Undiscovered nutrients: still-to-be discovered nutrition
Since whole foods are high in discovered nutrients, they are most likely high in undiscovered nutrients. Did you know there are over 8,000 identified phytochemicals? There is just no way that eating whole foods is wrong. And since when cooked properly it is delicious, what better way to take care of your health.
The Diet Industry
The diet industry is a HUGE business that will do anything to sell to you. Companies market foods as “low sugar” or “gluten-free” when they’re full of chemicals because they know those labels are associated with health. Whole foods do not have public relations firms (well, actually some growers have come together to help promote the foods they farm!) but the budget to market processed foods is a lot larger than the budget to market all of the world’s fruits and veggies.
The ONLY diet that has stood the test of time is one that is based on real foods: from plants to meats.
Why else should you eat whole foods?
- Mangos are more delicious than a mango-flavored fiber bar
- Beans are cheaper than protein shakes
- Oatmeal is more filling than a diet pill
Madison says
I’m really looking forward to this series! This is so informative and so good to read. 🙂
Alison @ Daily Moves and Grooves says
Amen! I love this and thanks for the bounty of information on real food! I’ve definitely enjoyed eating more real food in the past year. My energy has increased, and things are just more satisfying and truly tasty overall. A lot of my eats have been inspired by yours here on the blog! 🙂
Jackie says
Love this, so true! Thanks Kath!
Jennifer says
You make a lot of really good points in this post! This was very informative, thank you. I’ll remember this before I reach for a bar & just try to eat the mango or apple or whatever itself instead!
Jeri says
This makes so much sense. I never realized how much sodium is in a box of hamburger helper until I made Iowa Girl’s version of one. My son said it was good, but something was different about it as compared to the box kind. I told him it was the amount of salt.

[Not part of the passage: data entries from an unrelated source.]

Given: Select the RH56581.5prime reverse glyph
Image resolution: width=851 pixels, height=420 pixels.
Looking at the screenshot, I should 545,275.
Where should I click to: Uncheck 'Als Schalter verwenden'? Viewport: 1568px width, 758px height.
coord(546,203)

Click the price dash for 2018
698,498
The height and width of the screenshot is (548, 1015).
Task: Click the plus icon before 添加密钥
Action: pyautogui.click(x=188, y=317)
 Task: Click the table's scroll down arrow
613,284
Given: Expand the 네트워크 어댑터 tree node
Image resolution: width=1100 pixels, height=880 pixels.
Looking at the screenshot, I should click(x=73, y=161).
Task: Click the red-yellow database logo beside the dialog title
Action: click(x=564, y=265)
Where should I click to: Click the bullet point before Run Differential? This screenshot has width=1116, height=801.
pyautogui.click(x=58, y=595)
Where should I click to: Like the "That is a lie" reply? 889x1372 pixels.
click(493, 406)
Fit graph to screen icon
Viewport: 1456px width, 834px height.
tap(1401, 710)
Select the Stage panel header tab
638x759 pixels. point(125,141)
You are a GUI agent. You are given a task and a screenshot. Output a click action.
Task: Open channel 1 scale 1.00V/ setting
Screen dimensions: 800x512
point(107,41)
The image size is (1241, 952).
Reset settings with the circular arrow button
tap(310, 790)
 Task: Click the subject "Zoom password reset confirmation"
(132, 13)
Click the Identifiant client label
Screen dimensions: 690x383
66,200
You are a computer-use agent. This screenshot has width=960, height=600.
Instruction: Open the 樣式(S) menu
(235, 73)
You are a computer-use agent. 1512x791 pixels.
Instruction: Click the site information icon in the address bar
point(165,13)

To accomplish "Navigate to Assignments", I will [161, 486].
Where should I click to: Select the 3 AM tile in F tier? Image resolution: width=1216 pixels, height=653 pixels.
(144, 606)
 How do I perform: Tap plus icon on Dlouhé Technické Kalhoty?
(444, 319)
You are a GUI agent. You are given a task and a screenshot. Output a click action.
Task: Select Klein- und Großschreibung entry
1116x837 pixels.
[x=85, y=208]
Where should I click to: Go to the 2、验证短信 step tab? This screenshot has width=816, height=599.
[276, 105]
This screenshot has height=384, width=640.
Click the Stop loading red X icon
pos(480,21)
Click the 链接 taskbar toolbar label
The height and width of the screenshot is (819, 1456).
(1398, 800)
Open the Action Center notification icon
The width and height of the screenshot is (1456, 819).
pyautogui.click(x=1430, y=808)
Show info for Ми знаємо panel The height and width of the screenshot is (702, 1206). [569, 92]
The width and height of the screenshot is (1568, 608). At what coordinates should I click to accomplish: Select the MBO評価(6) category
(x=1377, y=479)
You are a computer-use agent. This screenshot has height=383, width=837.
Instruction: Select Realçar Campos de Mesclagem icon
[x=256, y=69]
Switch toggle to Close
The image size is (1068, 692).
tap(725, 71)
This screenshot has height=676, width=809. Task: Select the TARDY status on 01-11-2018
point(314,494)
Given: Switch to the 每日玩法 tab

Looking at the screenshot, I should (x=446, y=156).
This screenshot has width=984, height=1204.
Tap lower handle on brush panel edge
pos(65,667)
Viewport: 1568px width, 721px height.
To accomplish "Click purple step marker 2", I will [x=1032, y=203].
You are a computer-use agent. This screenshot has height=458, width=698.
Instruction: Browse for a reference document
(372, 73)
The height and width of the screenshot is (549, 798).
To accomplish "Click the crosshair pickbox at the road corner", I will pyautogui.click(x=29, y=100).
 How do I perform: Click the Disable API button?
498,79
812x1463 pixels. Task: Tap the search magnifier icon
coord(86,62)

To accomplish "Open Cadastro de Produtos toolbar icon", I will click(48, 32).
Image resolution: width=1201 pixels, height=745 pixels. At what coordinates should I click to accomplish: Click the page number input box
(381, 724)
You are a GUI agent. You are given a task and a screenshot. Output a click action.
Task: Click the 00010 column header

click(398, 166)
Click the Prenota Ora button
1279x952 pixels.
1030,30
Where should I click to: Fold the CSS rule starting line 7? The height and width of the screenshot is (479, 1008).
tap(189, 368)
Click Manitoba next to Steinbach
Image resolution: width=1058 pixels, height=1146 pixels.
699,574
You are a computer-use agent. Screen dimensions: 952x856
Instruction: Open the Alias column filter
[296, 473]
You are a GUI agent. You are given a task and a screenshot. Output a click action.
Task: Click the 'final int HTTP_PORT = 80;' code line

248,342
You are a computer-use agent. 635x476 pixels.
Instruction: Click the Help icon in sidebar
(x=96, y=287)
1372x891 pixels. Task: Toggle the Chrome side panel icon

And as a family if a box serves a family of 4 and our family of 3 was pretty much eating 2 boxes at a time, how much sodium were we eating? He couldn’t believe it when I showed him what we were consuming. It’s taking much longer with mini-me, but just planting that seed now, hopefully will grow so they won’t have the health problems I have now. We all used to eat 2 packs of ramen noodles with BOTH packs of seasoning. Yep, we were that family. Now I stay away. If I get that craving, I now only eat 1 pack but only half the seasoning. Yes ramen noodles are 2 servings per pack.
Ladies, show your kids that can of ravioli they eat. It is 2 servings a can.
Allison says
I have Candida and can’t eat soy. The nutritionist I work with has forbid it from my diet, but she also said we really should not eat it all all, especially for women.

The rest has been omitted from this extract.